= Louis Sauveur Villeneuve =

Louis-Sauveur de Villeneuve (6 August 1675, Aix-en-Provence - 18 July 1745, Marseille) was French noble and diplomat. He was marquess of Forcalqueiret and baron of Sainte-Anastasie, who served as ambassador to the Ottoman Empire from 1728 to 1741.

During the Russo-Austro-Turkish War (1735–1739), Villeneuve was engaged in negotiations between warring parties, acting as a neutral mediator, but trying to secure an outcome that would be beneficial for French interests. Hoping to stop or reverse further expansion of the Russian Empire and the Habsburg Monarchy towards Ottoman territories, Villeneuve was hoping to achieve the status quo outcome in the Russo-Turkish conflict, and he also took advantage of unexpected Habsburg defeats in the final stages of the war, advocating for cession of several Habsburg regions to the Ottomans. He played prominent role in negotiations that took place in Belgrade and Niš, from August to October 1739. He persuaded Habsburg negotiator Wilhelm Reinhard von Neipperg to accept unfavorable preliminary agreement on 1 September, and acted as a co-signator of the final Treaty of Belgrade (18 September) that ended the Austro-Turkish war. Using mediating powers granted to him by the Russian government, Villeneuve also signed the preliminary Russo-Turkish agreement (also on 18 September, in Belgrade), and was instrumental in concluding the final Treaty of Niš (3 October) that ended the Russo-Turkish war.

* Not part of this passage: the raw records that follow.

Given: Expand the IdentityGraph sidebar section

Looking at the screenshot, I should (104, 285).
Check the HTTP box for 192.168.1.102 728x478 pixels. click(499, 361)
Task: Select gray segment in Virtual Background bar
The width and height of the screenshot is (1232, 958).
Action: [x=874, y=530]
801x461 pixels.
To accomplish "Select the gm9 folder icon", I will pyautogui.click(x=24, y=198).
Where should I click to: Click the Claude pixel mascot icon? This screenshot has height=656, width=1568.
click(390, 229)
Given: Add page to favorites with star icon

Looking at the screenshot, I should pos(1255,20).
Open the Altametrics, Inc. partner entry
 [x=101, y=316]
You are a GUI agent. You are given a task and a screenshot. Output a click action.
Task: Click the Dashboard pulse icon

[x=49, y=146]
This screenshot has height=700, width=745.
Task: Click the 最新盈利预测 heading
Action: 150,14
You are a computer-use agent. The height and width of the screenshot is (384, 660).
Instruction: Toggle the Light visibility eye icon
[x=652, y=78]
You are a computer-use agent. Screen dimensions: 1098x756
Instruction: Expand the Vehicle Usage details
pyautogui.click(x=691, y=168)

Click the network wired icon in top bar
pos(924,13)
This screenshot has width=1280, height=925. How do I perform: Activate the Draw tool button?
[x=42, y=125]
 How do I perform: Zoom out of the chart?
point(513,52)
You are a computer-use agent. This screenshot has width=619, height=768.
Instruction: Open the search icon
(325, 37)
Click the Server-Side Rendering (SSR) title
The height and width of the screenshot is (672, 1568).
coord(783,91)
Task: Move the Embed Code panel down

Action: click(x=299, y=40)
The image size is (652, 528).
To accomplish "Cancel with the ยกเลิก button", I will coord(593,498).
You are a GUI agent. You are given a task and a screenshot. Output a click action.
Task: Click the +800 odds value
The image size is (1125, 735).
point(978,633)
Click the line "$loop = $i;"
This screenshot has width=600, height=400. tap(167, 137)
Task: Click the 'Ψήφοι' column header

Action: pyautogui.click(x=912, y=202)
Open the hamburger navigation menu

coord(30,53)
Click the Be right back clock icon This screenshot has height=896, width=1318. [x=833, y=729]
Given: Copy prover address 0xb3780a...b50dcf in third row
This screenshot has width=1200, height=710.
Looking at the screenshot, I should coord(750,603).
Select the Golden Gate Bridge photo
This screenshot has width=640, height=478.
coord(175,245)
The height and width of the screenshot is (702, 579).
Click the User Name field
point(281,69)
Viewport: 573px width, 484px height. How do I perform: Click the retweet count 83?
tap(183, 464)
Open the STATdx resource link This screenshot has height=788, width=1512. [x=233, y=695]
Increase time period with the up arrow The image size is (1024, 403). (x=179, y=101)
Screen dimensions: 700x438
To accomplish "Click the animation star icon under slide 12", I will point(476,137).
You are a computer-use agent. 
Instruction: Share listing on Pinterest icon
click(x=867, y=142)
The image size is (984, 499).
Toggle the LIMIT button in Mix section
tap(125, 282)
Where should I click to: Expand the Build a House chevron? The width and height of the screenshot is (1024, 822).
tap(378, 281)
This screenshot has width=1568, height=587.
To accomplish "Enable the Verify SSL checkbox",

During his service de Villeneuve made a point to learn more about the Ottoman madrasa system, the religious educational institution that had been operating in the Empire continuously since its establishment in 1330 by Orhan Gazi. Submitting the request to the Ottoman Foreign Ministry, de Villeneuve was presented with the Seven Stars curriculum (Kevakib-i Seb'a). This curriculum, of unknown authorship, expressed regrets that Islamic scholars had not made greater inroads into Christian countries where they were widely regarded as ignorant and superstitious. The Seven Stars curriculum presented to de Villeneuve aimed to overcome language barriers and improve the image of the Islamic world in the West.

==See also==
- Franco-Ottoman alliance
- Princess Hatice
- Capture of Belgrade (1739)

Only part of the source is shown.